At present, a small revolution is taking place in cancer therapy with the introduction of so-called CAR-T cells. These dynamic developments are now also increasingly affecting other areas of medicine, including multiple sclerosis. Therefore, I would like to write a few explanatory lines on the topic of cell therapy – also to facilitate my readers’ classification of news on this topic, which is increasingly circulating on the Internet.In therapy with CAR-T cells, T cells are removed from an individual. Outside the body (ex vivo), these cells are then genetically altered so that they express a so-called chimeric antigen receptor (CAR) on their surface – hence the name CAR-T cells. This genetically engineered antigen receptor is capable (as exclusively as possible) of recognizing a (tumor) antigen. The thus modified T cells are increased and implanted in the patient. Before such implantation, cancer patients are conditioned, i.e., their immune system is so downregulated by additional chemotherapy that favorable conditions for their proliferation exist in the patient’s organism for the introduced CAR-T cells.
Focus on Tumor Antigens
If the CAR-T cells now recognize a tumor cell, they become cytotoxic T cells that destroy the tumor cells after binding. In addition, CAR-T cells begin to proliferate after such activation, which can lead to an increase in effectiveness over time. Last but not least, the CAR-T cells remain longer in the patient and can become active again if the tumor reoccurs. Thus, CAR-T cells are a unique “drug” that has already led to astonishing successes in some tumors that were considered therapy-refractory. Currently, indications still predominate in the field of hematology – here, great therapeutic successes have been achieved with CD19-specific CAR-T cells in so-called B-cell leukemias. But the pharmaceutical industry is already focusing on other tumor antigens.

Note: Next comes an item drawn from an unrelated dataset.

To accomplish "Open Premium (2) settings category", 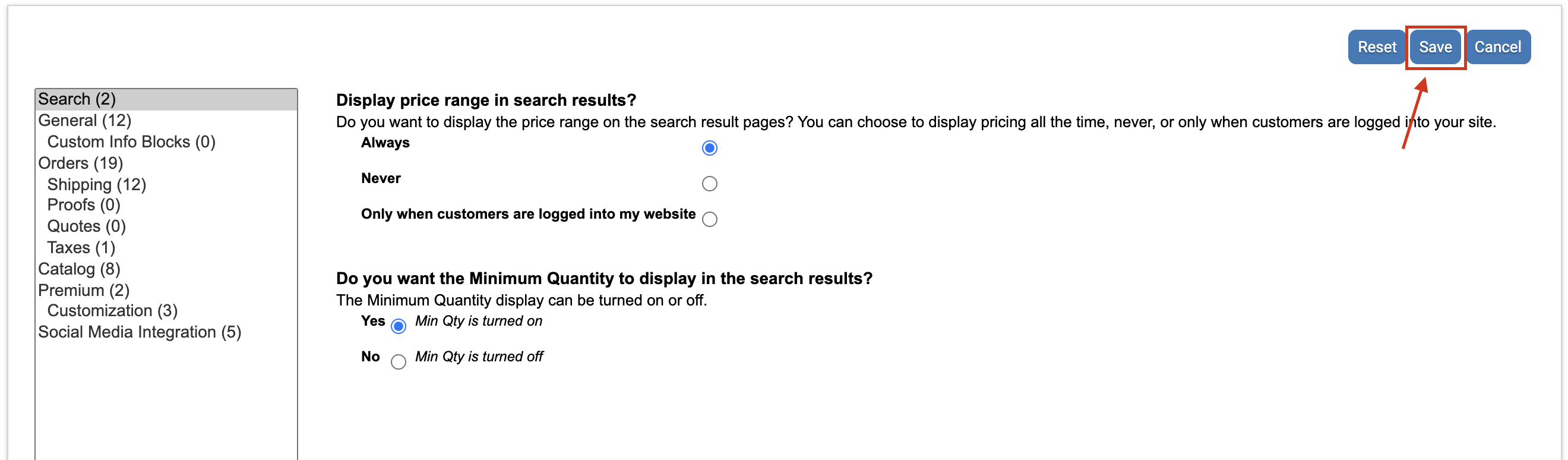I will tap(83, 290).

Of interest, for example, are cancer diseases associated with the Epstein-Barr virus (EBV), as here T-cell therapies directed against EBV can be used. Tabelecleucel (tab-cel®) is an allogeneic T-cell immunotherapy developed for the treatment of Epstein-Barr virus-associated post-transplant lymphoproliferative syndrome (EBV+ PTLD) and is currently being tested in a phase III study.

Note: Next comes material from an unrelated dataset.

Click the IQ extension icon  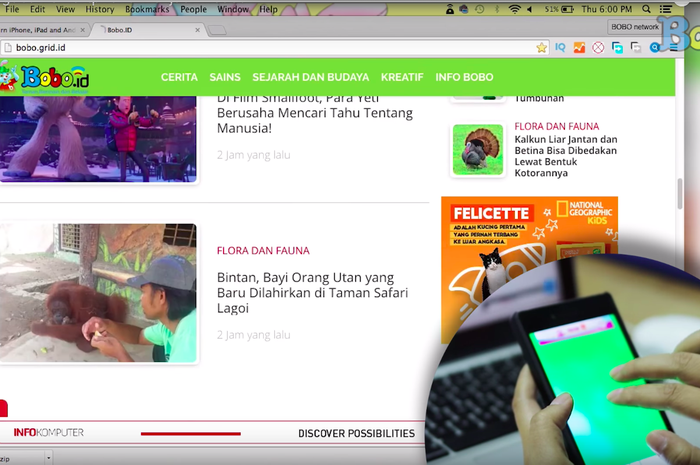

Removing EBV-B Cells in Multiple Sclerosis?
And now it gets exciting with regard to MS: At the beginning of the year, a large epidemiological study again impressively demonstrated the connection between MS and EBV. Therefore, the idea of generating therapeutic benefit in MS by removing EBV-infected B cells through cell therapy is understandable.
This approach is pursued by the drug ATA188, which was developed by the same company as Tabelecleucel (tab-cel®). ATA188 is an allogeneic EBV-specific T-cell therapy that is selectively directed against EBV antigen-expressing cells that may play a role in the pathophysiology of MS. The effect of ATA188 is currently being tested in a multicenter Phase I/II study in patients with progressive MS (PPMS/SPMS) (EMBOLD, NCT03283826). Preliminary results of Phase I of the study were already communicated at the last ECTRIMS Congress and showed acceptable tolerability of the concept. The results of the Phase II EMBOLD study are expected in 2026.

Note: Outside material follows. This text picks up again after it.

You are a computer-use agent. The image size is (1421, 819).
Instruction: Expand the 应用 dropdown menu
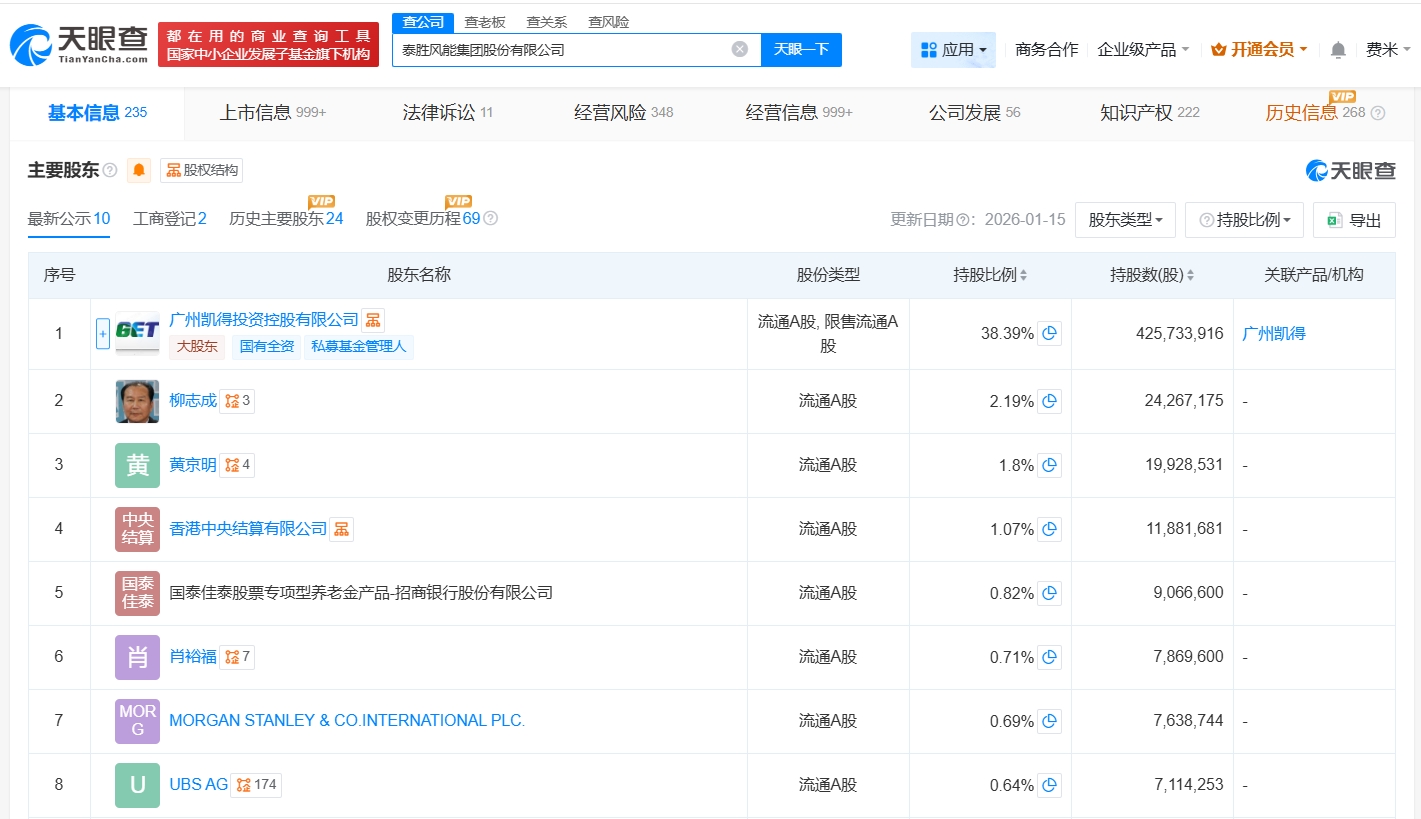click(953, 50)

I don’t want to pour cold water on the wine – but still two important remarks at the end. Please remember that the concept is only in the early phases of clinical testing. It is still completely unclear whether it has a significant effect and will ever receive approval. In addition, cell-based therapies are not entirely safe – especially the increased release of cytokines (“cytokine release syndrome”, CRS) is an important side effect. The CRS is accompanied by high fever, fatigue, nausea and cardiovascular disorders, and occasional fatal cases have been reported. Neurotoxicity has also been reported with the use of CAR-T cell therapies. This suggests that special attention must be paid to the safety aspect of cell therapies in MS, because chronic MS is not a life-threatening tumor disease in which even the most serious side effects are accepted.